- No dia mundial da tireoide, destaca-se a evolução no diagnóstico e no tratamento de tumores e distúrbios da glândula.
- Até sessenta por cento das pessoas com doenças da tireoide não sabem que têm problema; os sintomas costumam ser sutis e confundidos com estresse ou envelhecimento.
- A tireoide produz os hormônios T3 e T4, que regulam o metabolismo; alterações comuns são hipotireoidismo e hipertireoidismo.
- Hoje há abordagem mais personalizada, com exames mais precisos e tratamentos menos invasivos, como a ablação por radiofrequência para determinados nódulos.
- Em alguns cancers, pode-se fazer lobectomia (retirada de parte da glândula) em vez de remoção total; o tratamento do hipotireoidismo usa levotiroxina com ajuste de dose individualizado.
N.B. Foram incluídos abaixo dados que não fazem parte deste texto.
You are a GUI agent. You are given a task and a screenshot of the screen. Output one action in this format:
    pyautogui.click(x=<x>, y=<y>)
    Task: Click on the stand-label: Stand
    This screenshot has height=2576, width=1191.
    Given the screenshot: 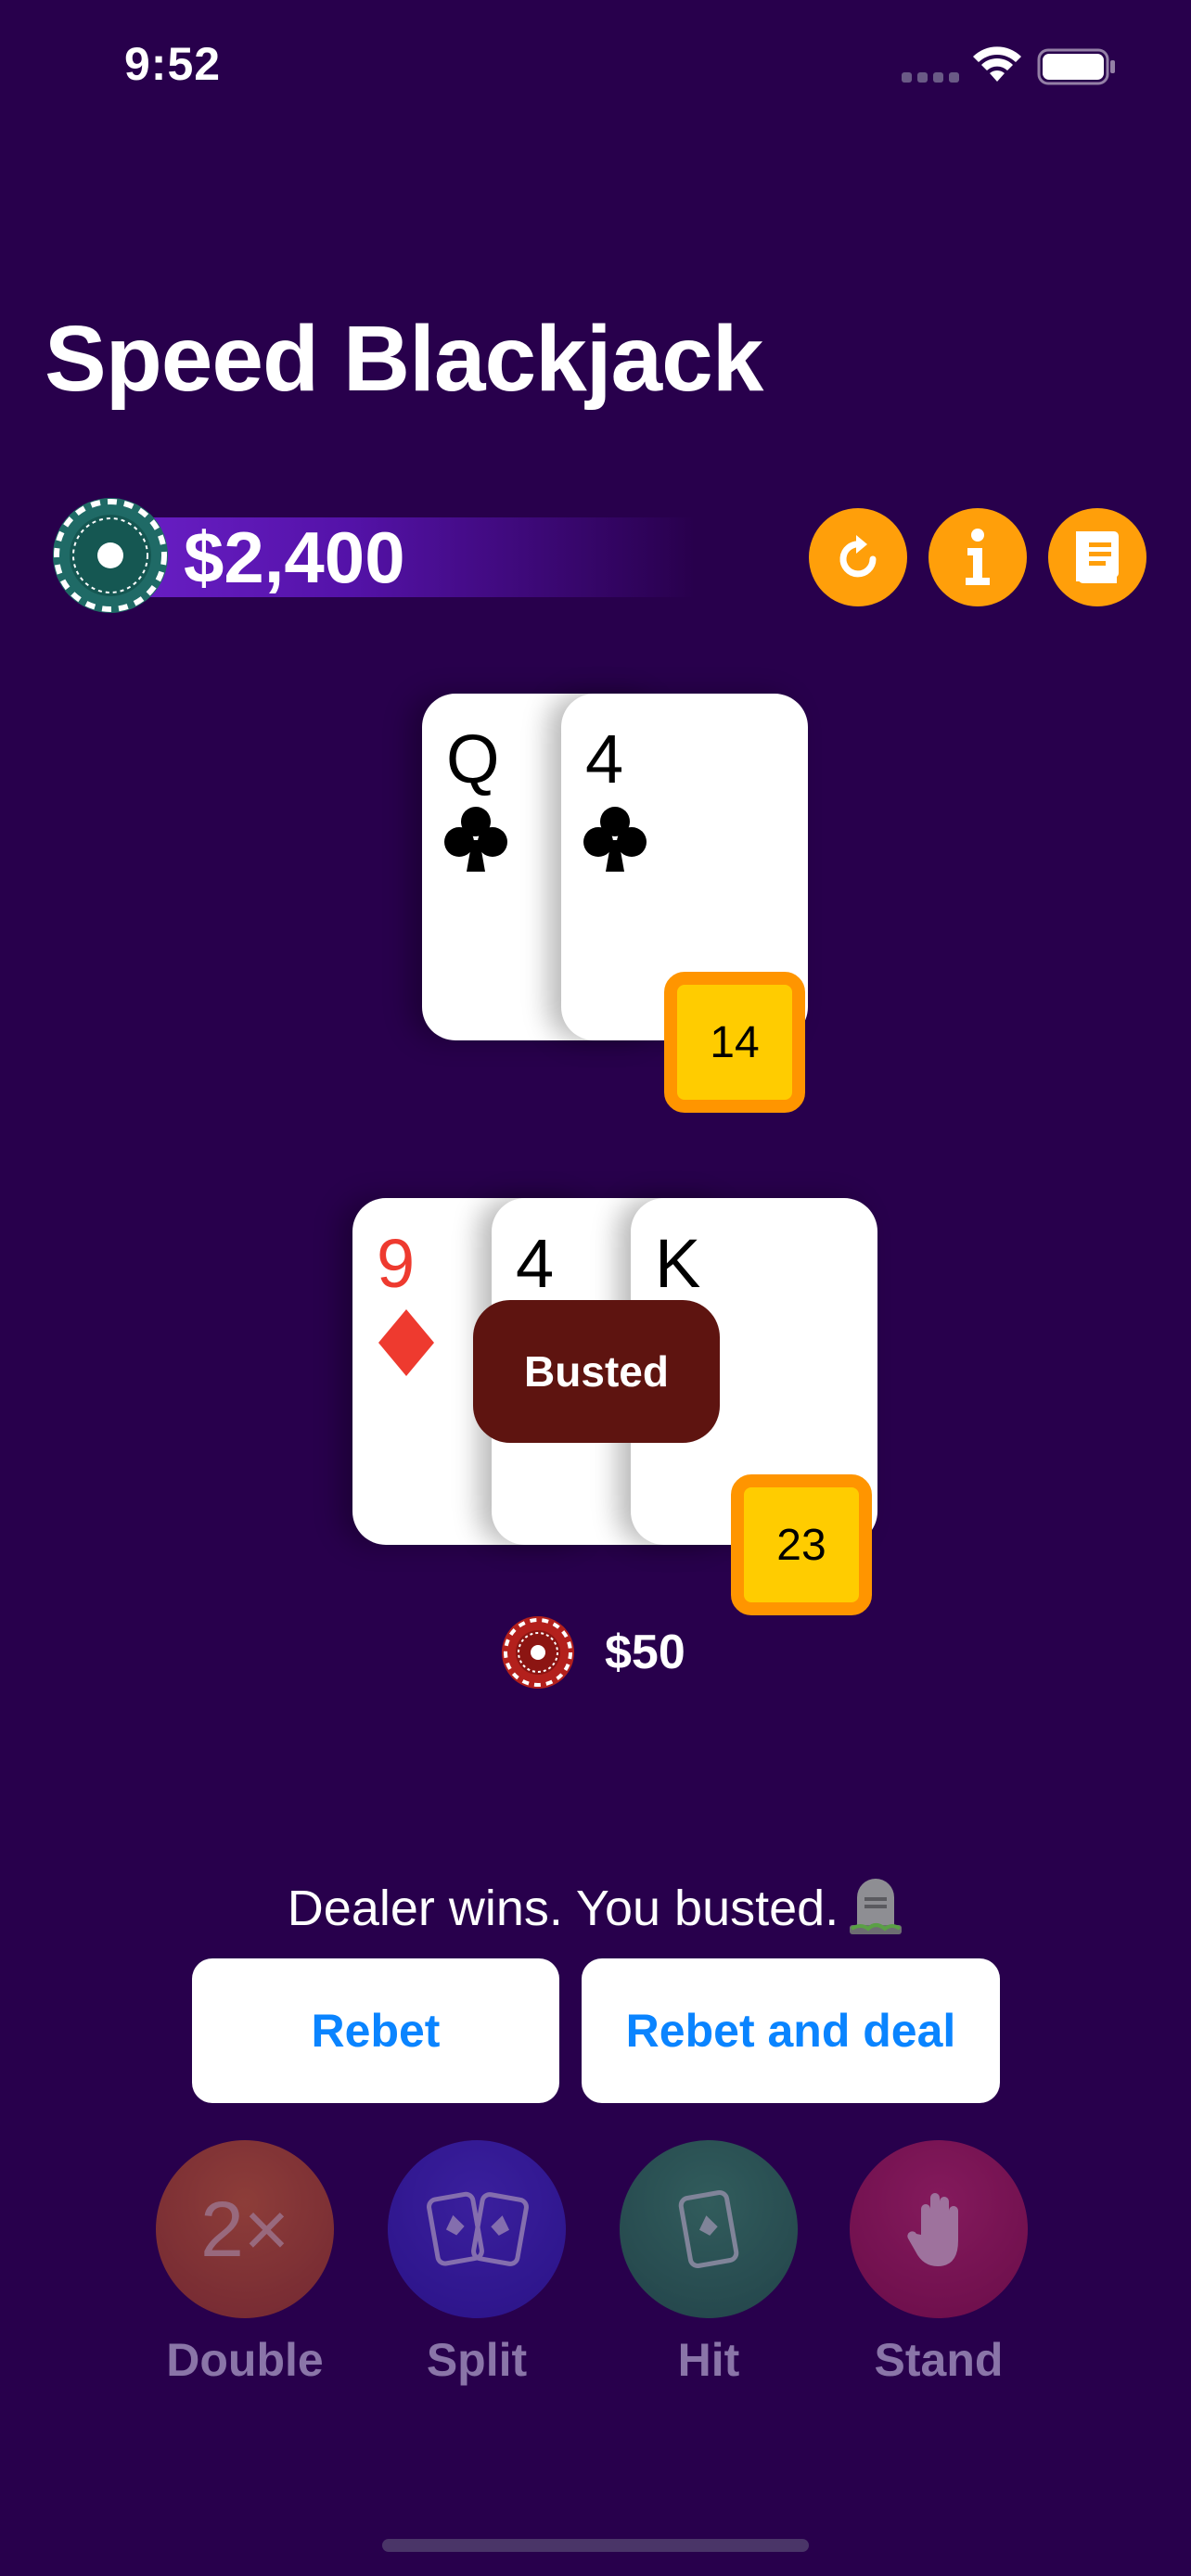 What is the action you would take?
    pyautogui.click(x=939, y=2360)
No dia mundial da tireoide, especialistas destacam mudanças no diagnóstico e no tratamento de tumores e distúrbios da glândula. O foco é ampliar a detecção precoce e reduzir intervenções invasivas.
Dados indicam que até 60% das pessoas com doenças da tireoide desconhecem o problema, pois os sintomas costumam ser sutis e confundidos com estresse, envelhecimento ou hábitos de vida.
A tireoide, localizada no pescoço, produz os hormônios T3 e T4, que regulam o metabolismo e influenciam a fertilidade, além de manter o funcionamento de coração e cérebro. Hipotireoidismo e hipertireoidismo são as alterações mais comuns.
A maioria dos nódulos é benigna, sem relação com câncer, e costuma surgir com o avanço da idade, muitas vezes por acaso em exames de imagem. O câncer de tireoide costuma evoluir lentamente e ter boa chance de cura quando detectado precocemente.
Avanços no diagnóstico e no tratamento
Nos últimos anos houve uma mudança: de um modelo padronizado para uma abordagem individualizada, com exames mais precisos e apoio de inteligência artificial. Os tratamentos tornaram-se menos invasivos.
Técnicas como a ablação por radiofrequência permitem tratar nódulos com agulha guiada por imagem, sem cortes, com recuperação mais rápida. Em casos selecionados, a cirurgia pode ser evitada.
Quando a cirurgia é necessária, diretrizes internacionais recomendam a lobectomia parcial em algumas situações de câncer, reduzindo a necessidade de reposição hormonal ao longo da vida.
Ajustes no tratamento do hipotireoidismo
No hipotireoidismo, a levotiroxina continua como padrão-ouro. O diferencial está no ajuste fino da dose, considerando idade, peso, comorbidades, uso de medicações e rotina do paciente.
A evolução médica visa maior precisão, menor invasividade e melhores resultados. O principal desafio permanece o diagnóstico preciso, com atenção aos sinais mais sutis.
A mensagem é simples: reconhecer sinais, buscar avaliação médica e agir cedo pode alterar o curso da doença. Informação adequada é o primeiro passo para o cuidado.
Maria Fernanda Barca, endocrinologista e membro do grupo de tireoide do Hospital das Clínicas da Faculdade de Medicina da USP, reforça a importância do contexto clínico e do acompanhamento individualizado.